Role of Rhinovirus in Hospitalized Infants With Respiratory Tract Infections in Spain

Cristina Calvo; Maria Luz García-García; Carolina Blanco; Francisco Pozo; Inmaculada Casas Flecha; Pilar Pérez-Breña

Disclosures

Pediatr Infect Dis J. 2007;26(10):904-908. 

In This Article

Materials and Methods

Patients and Samples

This was a substudy of an ongoing prospective investigation on respiratory tract infections in children <2 years of age. The study was conducted at the Severo Ochoa Hospital Pediatrics Department, Madrid, Spain. All children recruited were under 2 years of age, consecutively admitted to our hospital for acute respiratory infections, from September 2003 to July 2005. The children's parents were duly advised, upon admission, that clinical data might be used for clinical research purposes. Furthermore, in each case, informed verbal consent was obtained from each of the parents or legal guardians. The study was approved by the ethics committee.

NPA were taken from each of the patients, upon admission, and sent to the Influenza and Respiratory Viruses Laboratory at the National Centre for Microbiology (ISCIII), Madrid, Spain. Samples were processed for virologic study within 24 hours of collection.

Two independent aliquots of 200 µL each were done; one of them was immediately processed and the second one was stored at -80°C for confirmation of results. All NPAs were tested for influenza virus A, B, and C, RSV A and B, and adenovirus by indirect immunofluorescence, virus isolation, and multiplex RT-nested PCR.[13] Samples were also tested for parainfluenza viruses 1 to 4, human coronaviruses 229E and OC43, enteroviruses, and RV by a second multiplex RT-nested PCR.[14] Human metapneumovirus was investigated in all samples using a RT-nested PCR designed in matrix gene.[15]

Nucleic acids from a total of 200 µL of clinical specimens were automatically extracted using the BioRobot M48 workstation and the MagAttract Virus Mini M48 Kit (Qiagen, Hilden, Germany).

Clinical Assessment and Statistical Analysis

Throughout each child's time in hospital, one of the physicians directly involved in the study used questionnaires in recording the following variables: age, sex, month of admission, clinical diagnosis, history of prematurity and underlying chronic diseases, need for oxygen therapy (evaluated via transcutaneous oxygen saturation), axillary temperature (≥38°C), presence of infiltrates and/or atelectasis in chest radiographs, administration of antibiotic therapy, length of hospital stay, total white blood cell (WBC) count, C-reactive protein (CRP) serum levels, and blood culture results (for those cases where such tests had been performed). Asthma, or recurrent wheezing, was not considered an underlying chronic disease.

Upper respiratory tract infection was diagnosed in patients with: rhinorrhea and/or cough, no signs of wheezing, dyspnea, crackles, or bronchodilator use, with or without fever. Classic criteria were applied in diagnosing bronchiolitis:[16] first-time episode of expiratory dyspnea, with acute onset and prior signs of viral respiratory infection-whether or not these were associated to respiratory distress or pneumonia. Children known to have had previous similar episodes of wheezing or breathlessness or airways-obstruction-related respiratory infections were diagnosed with recurrent wheezing. Where there was no wheezing, cases in which the chest radiograph showed focal infiltrates with consolidation were classified as pneumonia. Children with cold symptoms associated with inspiratory stridor were classified as acute laryngitis.

To compare the clinical characteristics associated with rhinovirus and RSV infections, a sample of 88 hospitalized infants with documented RSV infection, aged <2 years, was randomly selected from the same population. Excel data-analysis functions were used to perform simple random sampling.

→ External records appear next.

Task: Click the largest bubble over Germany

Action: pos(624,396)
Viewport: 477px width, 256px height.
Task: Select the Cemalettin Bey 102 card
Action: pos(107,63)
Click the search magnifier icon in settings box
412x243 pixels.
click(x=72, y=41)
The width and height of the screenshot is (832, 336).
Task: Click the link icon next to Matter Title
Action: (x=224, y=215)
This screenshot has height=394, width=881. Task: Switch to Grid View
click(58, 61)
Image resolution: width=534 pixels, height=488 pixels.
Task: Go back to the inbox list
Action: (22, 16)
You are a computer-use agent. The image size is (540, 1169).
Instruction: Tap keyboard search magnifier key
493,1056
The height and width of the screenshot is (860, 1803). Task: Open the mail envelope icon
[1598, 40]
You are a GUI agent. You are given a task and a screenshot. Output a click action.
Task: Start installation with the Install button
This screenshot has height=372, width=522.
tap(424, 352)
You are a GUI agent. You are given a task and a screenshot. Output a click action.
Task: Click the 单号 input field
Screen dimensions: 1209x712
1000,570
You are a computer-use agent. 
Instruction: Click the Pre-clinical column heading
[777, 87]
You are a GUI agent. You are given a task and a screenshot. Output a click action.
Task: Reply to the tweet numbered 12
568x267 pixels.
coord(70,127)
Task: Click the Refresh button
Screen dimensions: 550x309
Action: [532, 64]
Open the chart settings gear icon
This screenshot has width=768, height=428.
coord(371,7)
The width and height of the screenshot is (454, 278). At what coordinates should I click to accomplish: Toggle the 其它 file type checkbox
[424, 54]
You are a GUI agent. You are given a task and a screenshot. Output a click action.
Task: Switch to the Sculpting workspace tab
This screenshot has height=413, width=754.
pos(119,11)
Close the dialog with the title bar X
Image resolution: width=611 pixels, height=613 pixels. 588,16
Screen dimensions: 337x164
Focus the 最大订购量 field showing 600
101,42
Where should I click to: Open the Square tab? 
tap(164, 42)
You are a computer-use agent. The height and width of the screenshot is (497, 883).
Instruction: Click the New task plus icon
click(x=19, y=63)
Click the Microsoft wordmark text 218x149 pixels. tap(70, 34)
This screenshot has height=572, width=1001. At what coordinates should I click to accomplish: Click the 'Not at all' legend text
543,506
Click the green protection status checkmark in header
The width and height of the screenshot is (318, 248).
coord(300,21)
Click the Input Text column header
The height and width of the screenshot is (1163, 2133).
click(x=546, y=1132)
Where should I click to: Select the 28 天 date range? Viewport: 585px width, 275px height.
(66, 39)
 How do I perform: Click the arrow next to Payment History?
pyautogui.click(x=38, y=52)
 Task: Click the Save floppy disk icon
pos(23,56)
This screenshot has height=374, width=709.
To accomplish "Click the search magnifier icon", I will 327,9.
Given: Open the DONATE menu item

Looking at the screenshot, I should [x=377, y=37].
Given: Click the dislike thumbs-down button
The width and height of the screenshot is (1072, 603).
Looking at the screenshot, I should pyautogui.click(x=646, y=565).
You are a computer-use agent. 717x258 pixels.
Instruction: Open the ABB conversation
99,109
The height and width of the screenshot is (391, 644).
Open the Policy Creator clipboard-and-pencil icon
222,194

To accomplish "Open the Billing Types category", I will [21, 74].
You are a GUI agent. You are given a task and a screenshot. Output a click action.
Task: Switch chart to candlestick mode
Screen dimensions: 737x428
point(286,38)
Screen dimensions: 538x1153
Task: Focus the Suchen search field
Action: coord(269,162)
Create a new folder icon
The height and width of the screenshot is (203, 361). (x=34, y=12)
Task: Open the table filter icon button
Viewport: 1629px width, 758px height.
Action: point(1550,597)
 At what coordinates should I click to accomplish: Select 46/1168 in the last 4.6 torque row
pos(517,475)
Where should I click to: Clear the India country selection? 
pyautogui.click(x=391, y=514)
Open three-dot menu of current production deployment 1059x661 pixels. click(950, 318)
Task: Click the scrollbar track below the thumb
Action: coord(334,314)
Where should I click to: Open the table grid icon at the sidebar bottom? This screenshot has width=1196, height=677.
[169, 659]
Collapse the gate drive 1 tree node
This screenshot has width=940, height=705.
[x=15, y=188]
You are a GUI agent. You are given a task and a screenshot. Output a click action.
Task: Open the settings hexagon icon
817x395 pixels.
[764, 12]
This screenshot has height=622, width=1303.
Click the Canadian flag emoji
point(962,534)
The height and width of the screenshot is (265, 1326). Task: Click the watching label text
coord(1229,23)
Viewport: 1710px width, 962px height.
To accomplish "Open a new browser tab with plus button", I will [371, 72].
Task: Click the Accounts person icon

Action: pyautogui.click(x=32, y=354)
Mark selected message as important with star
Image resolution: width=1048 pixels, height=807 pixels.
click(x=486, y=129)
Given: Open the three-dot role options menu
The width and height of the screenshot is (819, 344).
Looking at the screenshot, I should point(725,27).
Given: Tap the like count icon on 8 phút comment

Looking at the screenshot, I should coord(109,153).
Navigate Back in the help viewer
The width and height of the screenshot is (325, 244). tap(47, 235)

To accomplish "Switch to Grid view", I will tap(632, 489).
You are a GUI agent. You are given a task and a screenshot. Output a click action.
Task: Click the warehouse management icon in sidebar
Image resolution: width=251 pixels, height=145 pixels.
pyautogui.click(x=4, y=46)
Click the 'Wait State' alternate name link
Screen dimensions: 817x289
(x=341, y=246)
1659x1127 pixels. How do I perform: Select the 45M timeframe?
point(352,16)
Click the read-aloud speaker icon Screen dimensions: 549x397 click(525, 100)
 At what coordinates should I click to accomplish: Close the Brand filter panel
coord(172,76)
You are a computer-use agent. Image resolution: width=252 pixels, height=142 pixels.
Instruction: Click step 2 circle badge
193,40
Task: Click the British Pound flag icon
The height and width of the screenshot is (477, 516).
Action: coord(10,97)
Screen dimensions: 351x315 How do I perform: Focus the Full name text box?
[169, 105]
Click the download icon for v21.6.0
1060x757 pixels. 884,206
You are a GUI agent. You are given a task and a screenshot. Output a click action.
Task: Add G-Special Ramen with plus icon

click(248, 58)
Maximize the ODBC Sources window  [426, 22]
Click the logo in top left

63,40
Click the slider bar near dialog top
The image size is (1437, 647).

Values were expressed as percentages for discrete variables, or as mean and standard deviation for continuous variables. Clinical characteristics and laboratory variables were compared using the Student's t test, the Mann-Whitney U test, the χ2 test, and Fisher's exact test. A 2-sided value of P < 0.05 was considered statistically significant. All analyses were performed with the Statistical Package for the Social Sciences (SPSS), Version 11.0.

A total of 382 children were hospitalized with respiratory tract infection. No significant age, sex, or diagnosis differences were found between the excluded patients and the study group.